Greece 'Urgently Needs a Compromise'
If Greece is hit by a crisis now, the European citizens will pay much more than if no reforms are reached, a Bulgarian economist believes.
In a discussion hosted by the Bulgarian National Television on Thursday, Aleksandar Tomov, an economics professor, opined that Greece should be urgently and swiftly offered a compromise, and its debt should be restructured to allow for a bigger timeframe and put an end to the present situation that is leading the country "to the gallows."
"We hold no interest in the bankruptcy of a country like Greece. Any decision like that one will have serious repercussions on the region and on Bulgaria."

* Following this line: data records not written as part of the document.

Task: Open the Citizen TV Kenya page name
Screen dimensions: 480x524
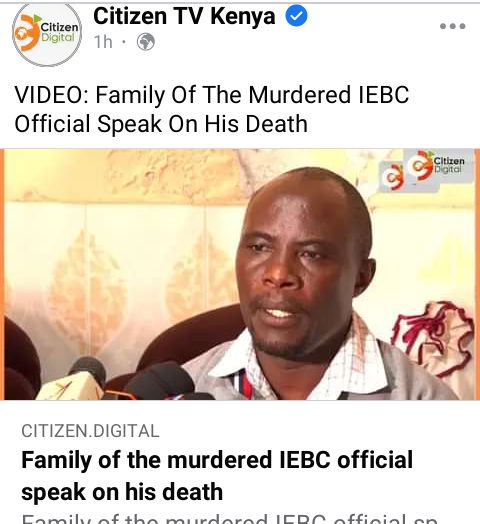Action: 184,16
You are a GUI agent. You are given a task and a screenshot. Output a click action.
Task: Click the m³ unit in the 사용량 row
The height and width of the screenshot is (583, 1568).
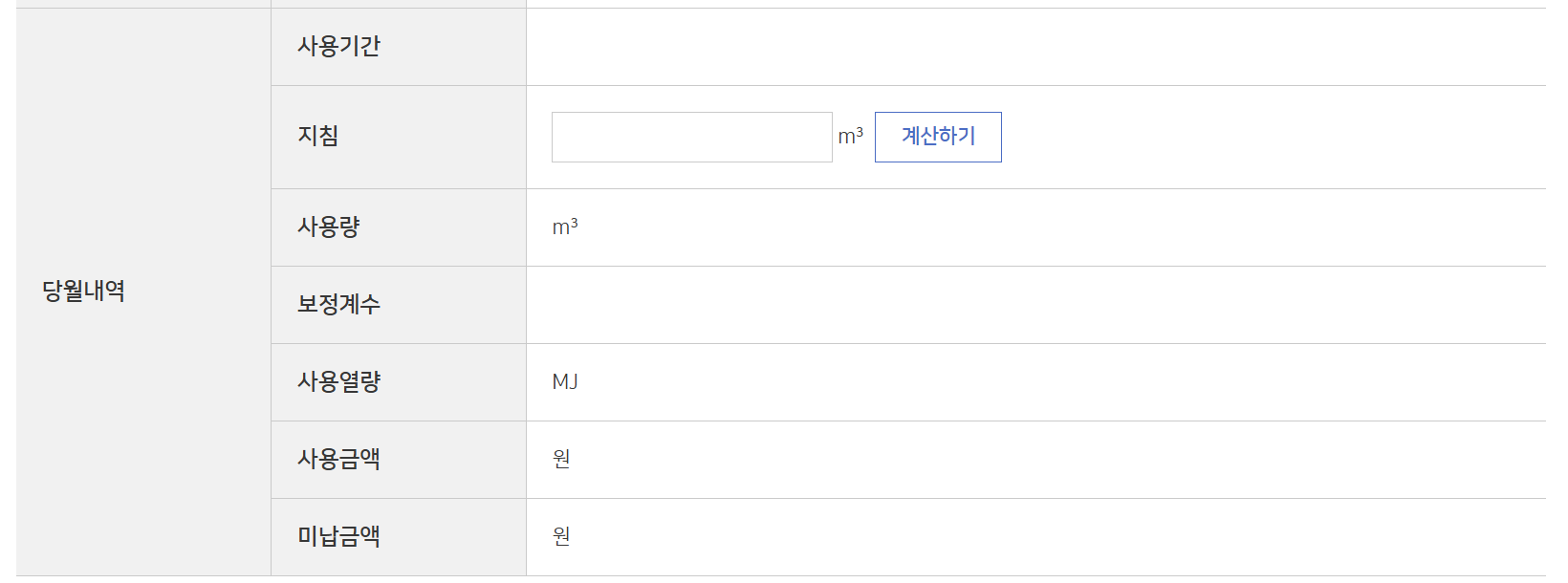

Apart from the consequences for Greece itself, such as a forced bank holiday in the country, inability to pay salaries and pensions and a de-facto prolonging of the crisis, problems are looming for the EU as well if such a scenario unfolds.
"A very negative example will be set [if that occurs]... and the euro will fall further," Tomov said.
He pointed to compromise as the top priority, "something that we are becoming aware of in the last months. Greece is merely unable to pay."
Joachim Kalamaris, a Greek economist living in Bulgaria, had to disagree.
"The problem lies within the onset of the funding process, the so-called "reforms". In his words Athens is able to collect the EUR 7 B due by the end of June, and the question is whether "the Troika [of international lenders], and not necessarily just Europe, wants to end this financial mockery it is committing on a country which, until 10 years ago, had a wonderful economy prior to joining the Eurozone."
Kalamaris downplayed warnings by Greece's central bank head of Wednesday that the country is heading for a Grexit, explaining he was making the announcement to help international lenders, since his institutions was virtually now in charge of implementing decisions taken at the International Monetary Fund (IMF).
"The problem [also] comes from political and economic corruption," the Greek-born economist underlined, adding its total volume in a few years' time amounted to EUR 200 B (against the backdrop of EUR 320 B in international debt). He even pointed to foreign arms manufacturers from Germany and France which were paid hefty sums to deliver equipment but never supplied it to the country and never contributed with VAT to the system.
"Greece went too far with spending and taking on loans," Prof Tomov said for his part, adding Bulgaria had not so far taken the same path but risked doing so by giving the green light to possible billions-worth loans.
Latest comments came as a Eurogroup meeting kicked off in Luxembourg to discuss measures in the face of a possible Greek exit from the euro.